PL n° 2467 relative à l’entretien et au renouvellement du réseau des lignes téléphoniques

présentée par Mesdames et Messieurs les député-e-s :
André CHASSAIGNE, François ASENSI, Alain BOCQUET, Marie-George
BUFFET, Patrice CARVALHO, Gaby CHARROUX, Marc DOLEZ, Jacqueline FRAYSSE, et Nicolas SANSU,
EXPOSÉ DES MOTIFS
Mesdames, Messieurs,
À l’occasion des fortes chutes de neige de l’hiver 1980-1981, de la
succession de tempêtes en 1999, 2004, 2009, 2010, de l’épisode neigeux du
mois de novembre 2013 et des périodes de fort vent du début de l’année
2014, les réseaux électriques et téléphoniques aériens ont été fortement
endommagés avec des conséquences graves pour les usagers.

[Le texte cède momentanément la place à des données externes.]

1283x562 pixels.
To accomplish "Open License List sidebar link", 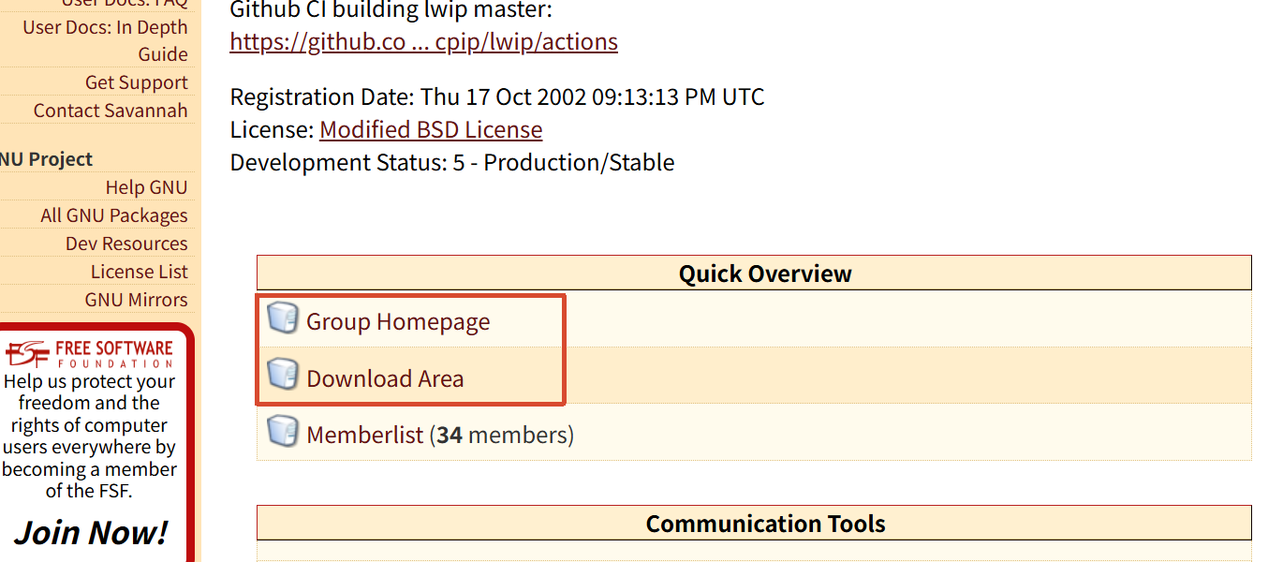I will (x=139, y=272).
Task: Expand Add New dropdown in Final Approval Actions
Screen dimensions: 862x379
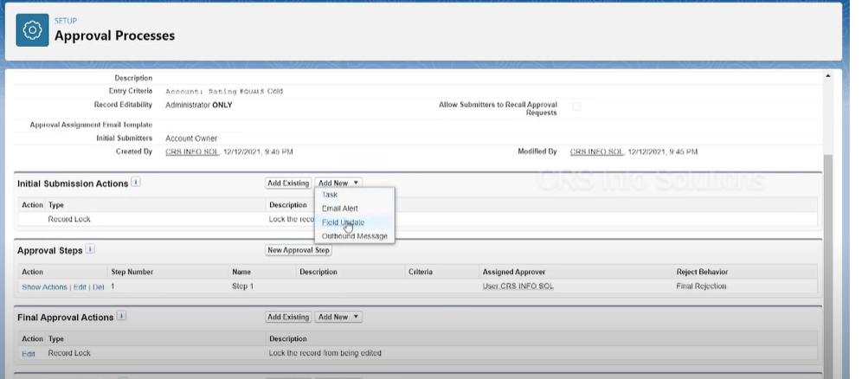Action: coord(338,317)
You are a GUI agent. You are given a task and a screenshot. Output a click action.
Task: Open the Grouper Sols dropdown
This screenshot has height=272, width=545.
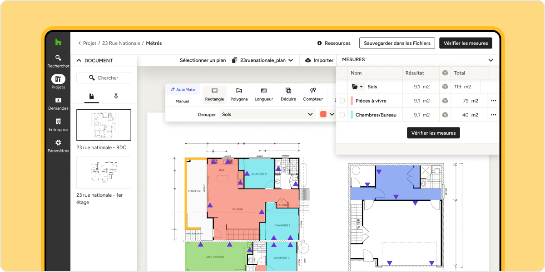click(267, 115)
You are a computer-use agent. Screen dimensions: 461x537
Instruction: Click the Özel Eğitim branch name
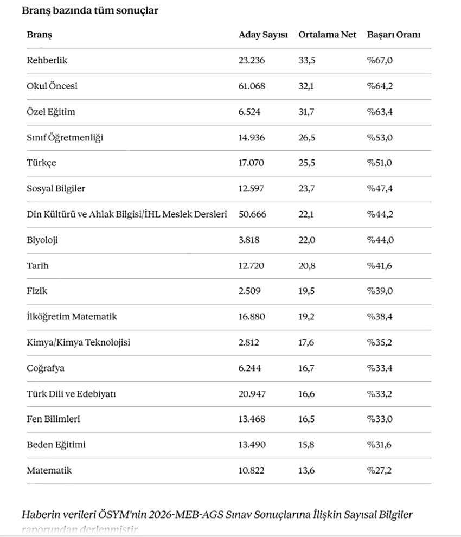coord(50,112)
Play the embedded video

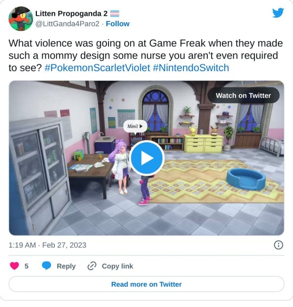click(147, 158)
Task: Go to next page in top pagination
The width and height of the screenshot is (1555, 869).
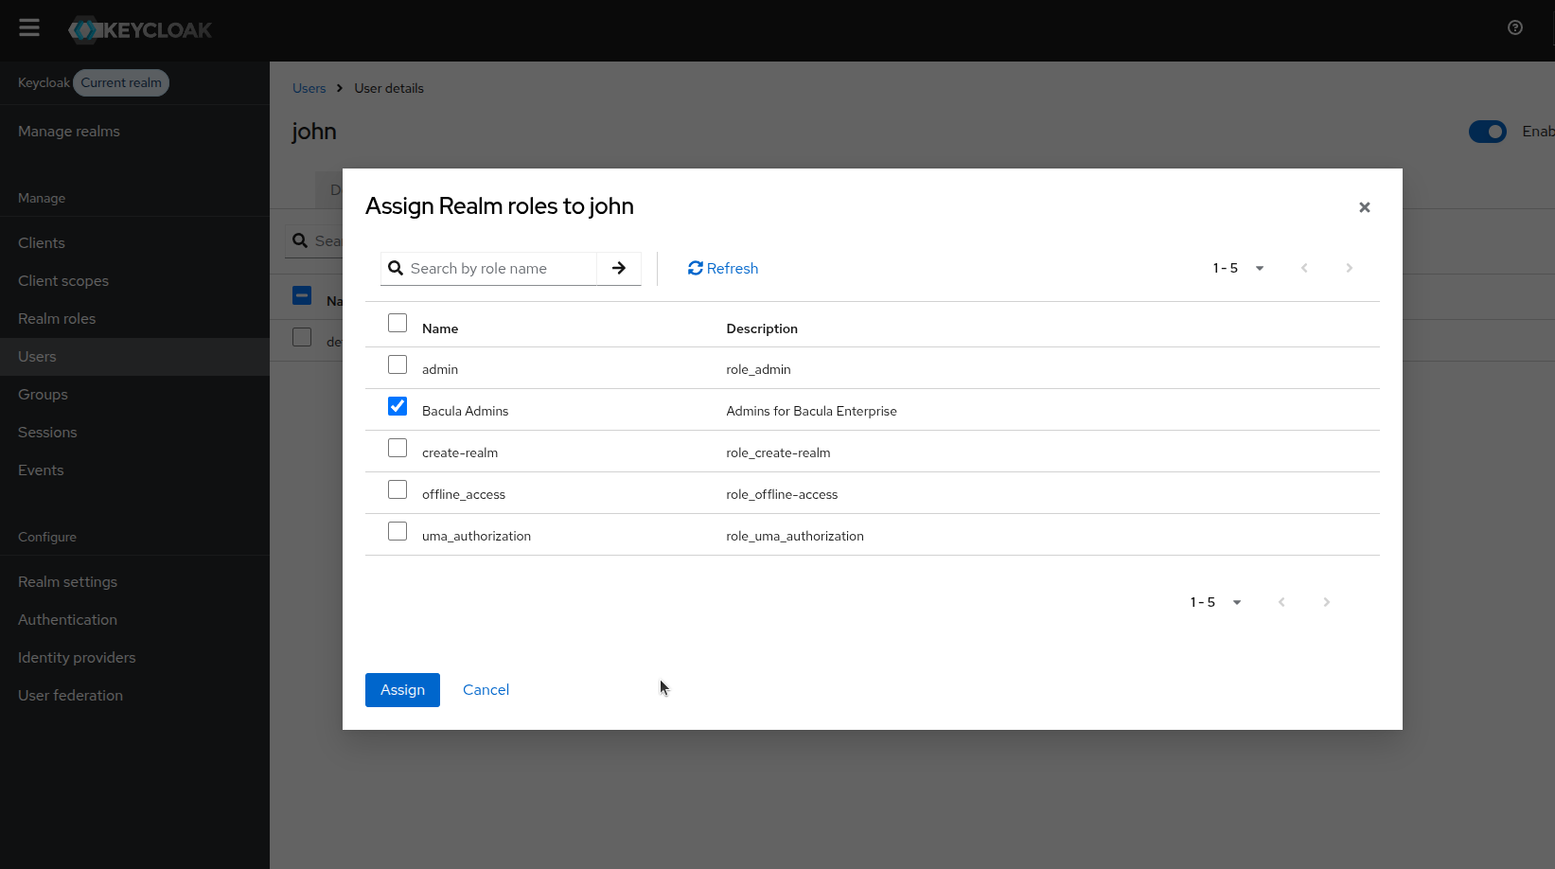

Lors de l’hiver 2013/2014, la conjonction d’un automne relativement
clément, qui n’a pas défeuillé les arbres, et de fortes averses de neige très
grasse a entraîné la chute de nombreux arbres et branches, conduisant à une
casse majeure des infrastructures aériennes dans certaines régions
françaises.
Le rétablissement de l’énergie et de la téléphonie a pris plusieurs
semaines et, dans certains cas, les réparations n’ont été que provisoires.
Plusieurs mois sont parfois nécessaires pour finaliser toutes les opérations
de maintenance curative liées à ces différents épisodes climatiques.

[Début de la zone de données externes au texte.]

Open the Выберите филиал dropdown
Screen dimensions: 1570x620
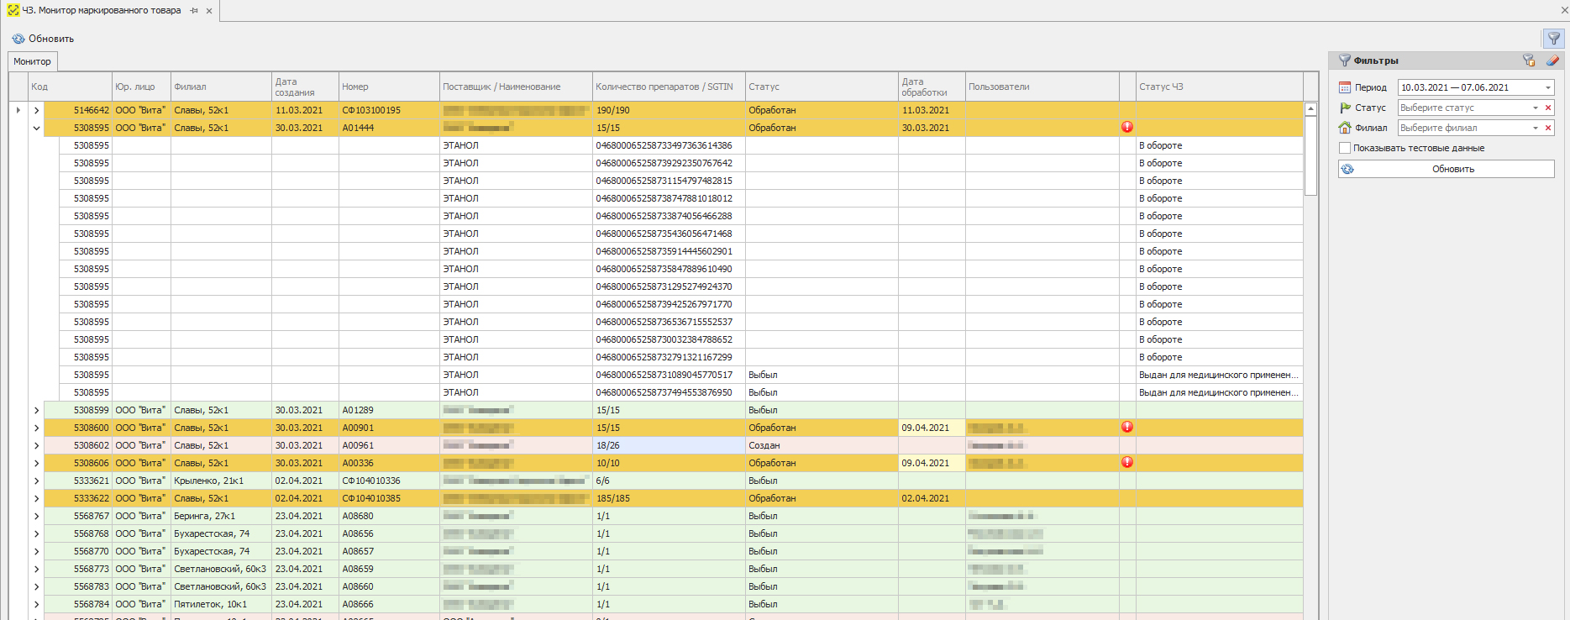click(x=1536, y=128)
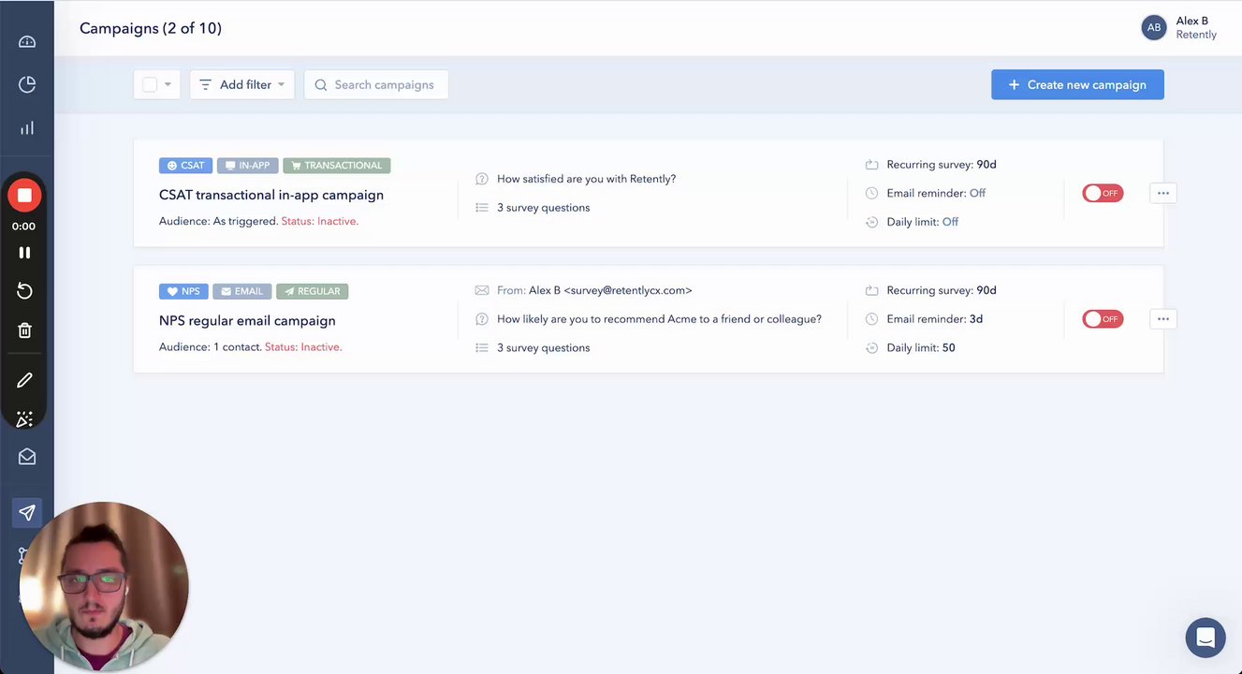Screen dimensions: 1242x674
Task: Toggle on the CSAT transactional in-app campaign
Action: click(x=1103, y=194)
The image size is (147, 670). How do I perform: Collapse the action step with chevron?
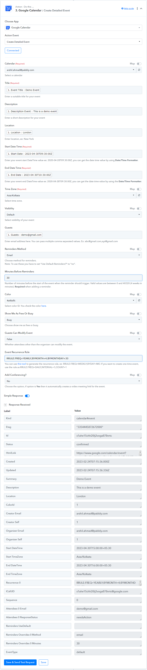pyautogui.click(x=141, y=9)
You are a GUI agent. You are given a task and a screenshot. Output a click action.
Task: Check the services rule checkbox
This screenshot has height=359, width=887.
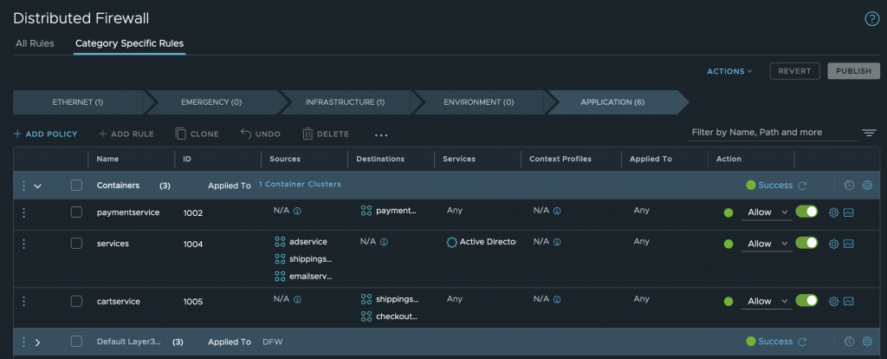click(76, 244)
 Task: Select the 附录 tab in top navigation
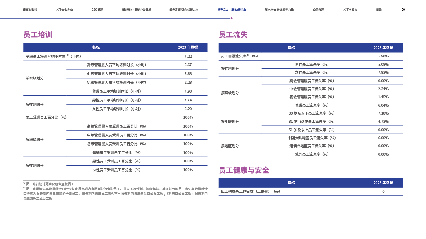[379, 10]
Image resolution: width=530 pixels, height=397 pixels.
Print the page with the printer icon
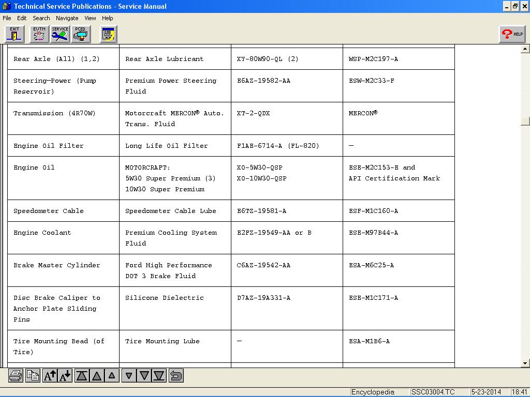(x=16, y=376)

Or, une part importante des conséquences désastreuses sur le réseau
aérien, qui engendrent des coûts très élevés pour la maintenance, aurait pu
être évitée par un entretien régulier des abords des lignes aériennes. Cet
entretien n’est malheureusement plus assuré depuis de nombreuses années
par l’opérateur France Télécom, devenu Orange, prestataire du service
universel pour le raccordement et le service téléphonique.
Une remise en cause de la servitude d’élagage préjudiciable à
l’entretien préventif du réseau
En effet, sur le plan règlementaire, les articles L. 45-9 et suivants du
code des postes et des communications électroniques fixent les règles qui
lient les opérateurs et les régisseurs des domaines publics routiers ou non
routiers, ainsi que les propriétaires de parcelles privées.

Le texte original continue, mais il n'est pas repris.